**PROBLEMS TO SOLVE**
• a. In the reflection on Kennedy's assassination below, what does the writer say won Kennedy so many followers among the writer's generation?
• b. Rewrite the paragraph of the Kennedy reflection that begins "The race for President in 1960 was close" in two or three shorter sentences, keeping its main facts.
• c. According to the Kennedy reflection, who made the PA announcement at the writer's school?

**SELECTED EXTRACT**
--------

22 11 2013

John Fitzgerald Kennedy was assassinated 50 years ago today. I was almost 9 years old as the PA announcement came from Sister Mary Anna at the Catholic grade school that I attended. There was a tear in her voice as she asked us to pray for him as he was in critical condition at a Dallas hospital. He died soon after I returned home to follow the coverage on our black and white TV. JFK was a hero of those of us in the Catholic faith. I remember the electricity generated by his race with Richard Nixon. I and my grade-school friends even got into the fray: “Kennedy, Kennedy, he’s our man, Nixon belongs in the garbage can”. His youthful face, beautiful family, and fresh vision gave him many followers among my generation. November 22, 1963 fired a shot heard around the world. It not only brought intense grief but fear, dread, and the premonition that this was just the beginning.

The race for President in 1960 was close, but when Kennedy was assassinated he was everybody’s president; the leader of the free world. The loss was heavy. Who among us at the time did not stand with Jackie, Caroline, and John-John as they watched the ceremonies and saluted the motorcade? The assassination was a very fresh memory in the mind and heart of my generation when Dr. Martin Luther King Jr and Robert F Kennedy were assassinated.

I believe these assassinations shaped the world-view of my generation. We will never shake it, it is part of who we are. At his inaugural address, JFK declared: And so, my fellow Americans: ask not what your country can do for you — ask what you can do for your country. Mr. President, I have heard your words and have answered the call.

Thank you God for the brief time that JFK was given to inspire my generation.

--------

**DATA SHOWN**
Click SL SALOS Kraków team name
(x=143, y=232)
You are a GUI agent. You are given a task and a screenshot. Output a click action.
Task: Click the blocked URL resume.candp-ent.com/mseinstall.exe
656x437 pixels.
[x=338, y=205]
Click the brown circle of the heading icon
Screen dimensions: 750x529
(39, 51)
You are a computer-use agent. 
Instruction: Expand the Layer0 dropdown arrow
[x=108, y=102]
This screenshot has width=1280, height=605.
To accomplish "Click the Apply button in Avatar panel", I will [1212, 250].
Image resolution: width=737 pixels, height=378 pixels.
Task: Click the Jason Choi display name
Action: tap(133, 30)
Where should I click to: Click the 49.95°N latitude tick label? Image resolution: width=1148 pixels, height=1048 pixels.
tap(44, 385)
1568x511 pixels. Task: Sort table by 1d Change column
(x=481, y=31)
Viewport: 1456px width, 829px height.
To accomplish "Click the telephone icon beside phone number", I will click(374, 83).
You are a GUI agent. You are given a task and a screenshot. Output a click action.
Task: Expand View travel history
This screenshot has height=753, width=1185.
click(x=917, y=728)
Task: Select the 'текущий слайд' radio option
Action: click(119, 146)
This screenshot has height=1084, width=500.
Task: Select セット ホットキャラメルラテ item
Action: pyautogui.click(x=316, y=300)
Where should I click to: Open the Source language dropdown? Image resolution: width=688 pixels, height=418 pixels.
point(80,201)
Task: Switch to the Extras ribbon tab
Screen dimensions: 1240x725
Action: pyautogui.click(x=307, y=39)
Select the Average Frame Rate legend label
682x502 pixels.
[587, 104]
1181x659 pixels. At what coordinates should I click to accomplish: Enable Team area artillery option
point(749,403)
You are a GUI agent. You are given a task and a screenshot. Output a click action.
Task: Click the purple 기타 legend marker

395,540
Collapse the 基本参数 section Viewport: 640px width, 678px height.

--------

**RESULTS IN ORDER**
• a. His youthful face, beautiful family, and fresh vision won him many followers among the writer's generation.

• b. The 1960 presidential race was close, but by his assassination Kennedy was everybody's president and leader of the free world, and the loss was heavy. People stood with Jackie, Caroline, and John-John as they watched the ceremonies and saluted the motorcade. The assassination was still a fresh memory for the writer's generation when Dr. Martin Luther King Jr and Robert F Kennedy were killed.

• c. Sister Mary Anna made the announcement.